Priviaシリーズ上位3機種のざっくり比較
  • PX-S7000:スタンド・3本ペダル付属、4スピーカー、ピアノポジション機能あり、400音色、据え置き一体型
  • PX-S6000:スタンド・ペダル別売り、4スピーカー、350音色、ポータブル運用可
  • PX-S5000:スタンド・ペダル別売り、2スピーカー、音色数はPX-S6000と同等クラス、よりコストを抑えたい方向け

据え置き型でデザイン性を重視し、すべて一体型で揃えたいならPX-S7000。持ち運びを重視しスタンドを自由に組み合わせたいならPX-S6000。PX-S5000は予算を抑えながら同じ鍵盤タッチを体験したい場合の選択肢です。

さらに視野を広げると、カシオにはCELVIANOシリーズ(GP-310・GP-510など)やAP-550といったモデルもあります。これらはPriviaとは異なるコンセプト・鍵盤システムを持ち、より本格的なグランドピアノ感覚を追求したラインです。演奏レベルや求める音質のリアリティによっては、これらも含めて検討する価値があります。
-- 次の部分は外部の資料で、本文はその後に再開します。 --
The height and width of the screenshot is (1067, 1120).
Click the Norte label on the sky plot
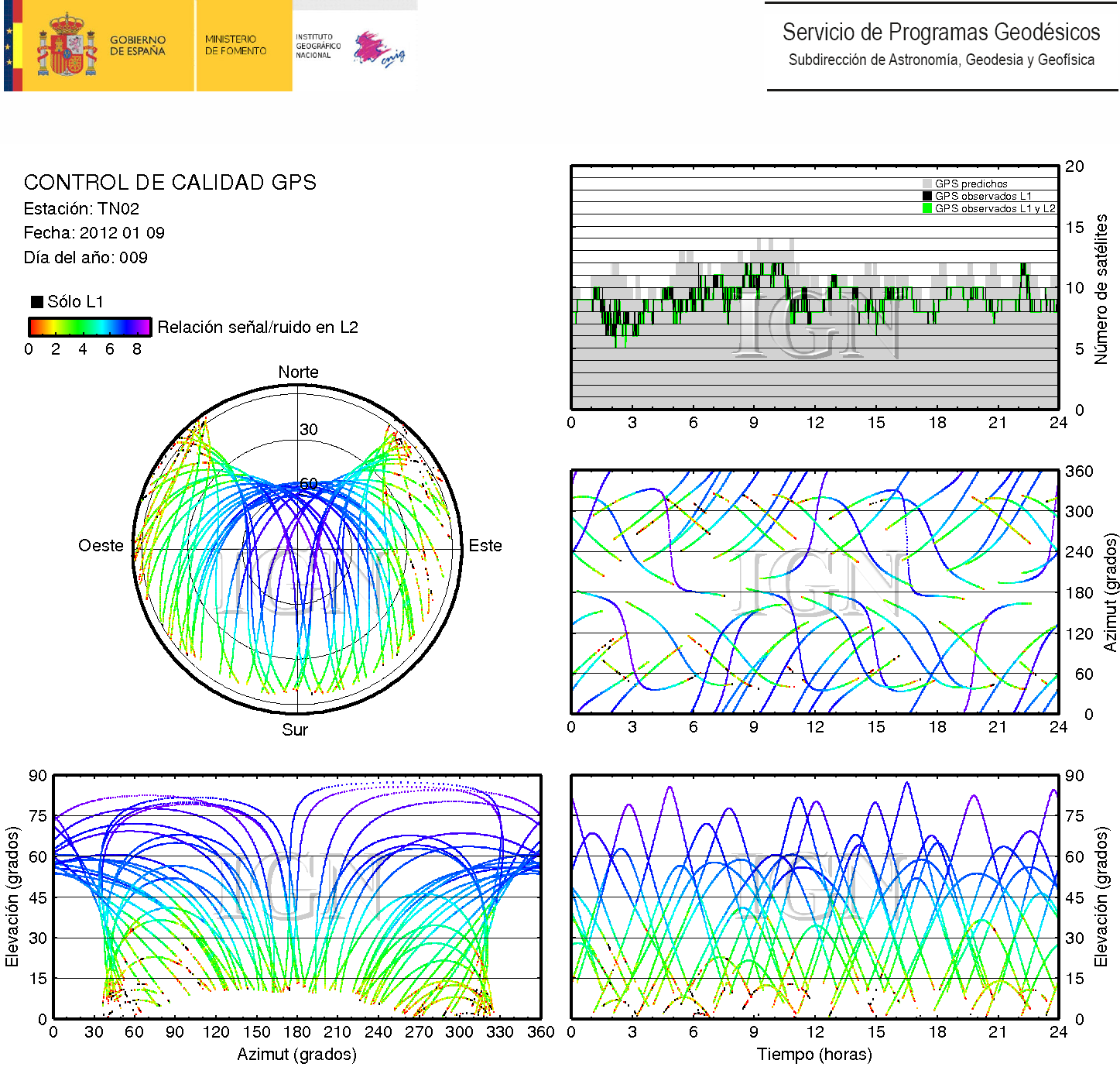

スペックは数字だけでは判断しにくい部分が多いです。最終的な決断をする前に、カシオ電子楽器公式サイトで最新仕様を確認し、可能であれば実機で試弾することを強くおすすめします。

あなたに最適な選び方のポイント

「結局どっちを選べばいいか」を、演奏スタイル別に整理します。

PX-S7000が向いているのはこんな人

PX-S7000がおすすめな人
  • 部屋の中央など、どこに置いても美しいインテリアにしたい
  • 設置場所が変わっても音響を最適化したい(ピアノポジション機能)
  • ブラック・ホワイト・マスタードからカラーを選びたい
  • 400音色・名曲ピアノ音色・専用メニューを使いたい
  • マイク入力や内蔵フラッシュへの録音機能が必要
  • 「据え置きでデザインと機能を完全に揃えたい」という方
PX-S7000を囲んで楽しむ4人

PX-S6000が向いているのはこんな人

PX-S6000がおすすめな人
  • ライブ・バンド練習など、持ち運んで使うシーンがある
  • スタンドを自分で選んで組み合わせたい
  • 本体ノブでリアルタイムに音色を調整しながら弾きたい
  • 「スタンド別売り」を承知のうえで、まず本体だけを導入したい
  • 光沢ブラック×ウォルナット調のシックなデザインが好み
PX-S6000BKを囲む4人

ひとつ注意点を。PX-S6000はスタンドと3本ペダルが別売りですが、これらを揃えるとトータルコストはPX-S7000に近づく場合があります。「PX-S6000のほうが安い」と思って選んだのに、周辺機器を合計するとほぼ変わらなかった……というのはよくある失敗パターンです。購入前に必ずトータル予算を計算してから比較しましょう。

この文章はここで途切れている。